Often, the reality of what you are taking on only becomes apparent once something bad happens.

Where the buck stops is a position of grave responsibility.

So, you have to wonder really, why it is that so many people seem to want to lead.

Why would we squabble over who gets what position and how quickly, if we understood how hard the job actually is?

Who would want to take on all that responsibility, to carry all of that risk, and to place themselves in a position where they are so very vulnerable?

In January 2015, a number of online newspapers reported that a political leader in a region called Katavi in Tanzania had been killed in a gruesome murder.

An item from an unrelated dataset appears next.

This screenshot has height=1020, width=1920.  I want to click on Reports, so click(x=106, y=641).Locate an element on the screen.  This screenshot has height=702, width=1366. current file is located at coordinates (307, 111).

The unspeakable act of village justice took place when five men descended on the homestead of a 31-year-old community leader identified as Richard Madirisha, they severed his head and genitals and then cooked them outside his house.

All this following claims the man had committed adultery.

I don’t want to labour on the adultery issue.

I don’t even want to speculate about the gender aspect, and what might have happened if this man had been a woman.

I don’t want to investigate the surprise that we all must feel considering this is Africa, the victim was a man, and the issue was adultery.

Go ahead and admit that it crossed your mind that this must be an over-reaction considering these three things.

After all, men committing adultery in Africa hardly makes news.

But like I said, I don’t want to go there.

The place I want to linger on is the issue of leadership.

The fact that this man was a community leader (other sources say a politician) must surely be relevant in this story.

I want to believe that this position made him more vulnerable to scrutiny, more subject to criticism and more harshly judged, ultimately contributing to the harrowing ordeal that cost him his life.

Let’s hope it happened fast.

I wonder if he even had a sense of what was going on or why when the five people (I am presuming them to be men) barged into his room, wielding machetes.

Were they shouting?

Did they call him names?

Were they sure it was even him lying there?

Was his wife in the room?

What was her role in the drama?

What about the one (or ones?) he committed adultery with?

Was she gorgeous?

Was she young?

Was she married?

Was one of the men her husband?

What happened to her after this incident? So many questions…

But there is no question more piercing to me than the one I ask in the headline.

In the face of unsympathetic criticism, ruthless judgment and regular condemnation, who would want to be a leader?

Do we only want to lead when the voices of the people we lead are kind and complimentary, when their words are coated in honey and their opinions of us are high?

Leaders often want affirmation, and sometimes end up surrounded only by those who agree with them.

But real leadership requires more from us.

It requires that we walk our talk, that we live out the kind of values and ways of living that we claim to espouse.

It requires sacrifice of personal comfort and pleasure, sometimes simply for the purpose of being a decent role model.

Sometimes, it even requires that we give up something gorgeous and exciting, something that makes our hearts sing and blood rush, something we really, really want.

If we want to lead, we must be prepared to give up the things we want for the things that we want more.

Leadership is a tough call.

It is not only in politics that we must acknowledge that leadership is not for everyone.

It is also in business, in schools and churches, in families.

Should a person lead simply because they have sat at the table the longest?

Should they lead simply because gender decrees them the leaders?

Should they lead because they have a special gift, such as prophecy, which may or may not be related to the skills required for leadership, or because they are the oldest, or the loudest, or the ones with the biggest following of machete-wielding villains?

The one who would be a leader is the one who is brave.

The one who would be a leader is the one who can bear the loneliness of a gruelling and often thankless task.

The one who would be true to a cause, and willing to give up, not just his life, but his creature comforts and his privileges for that cause.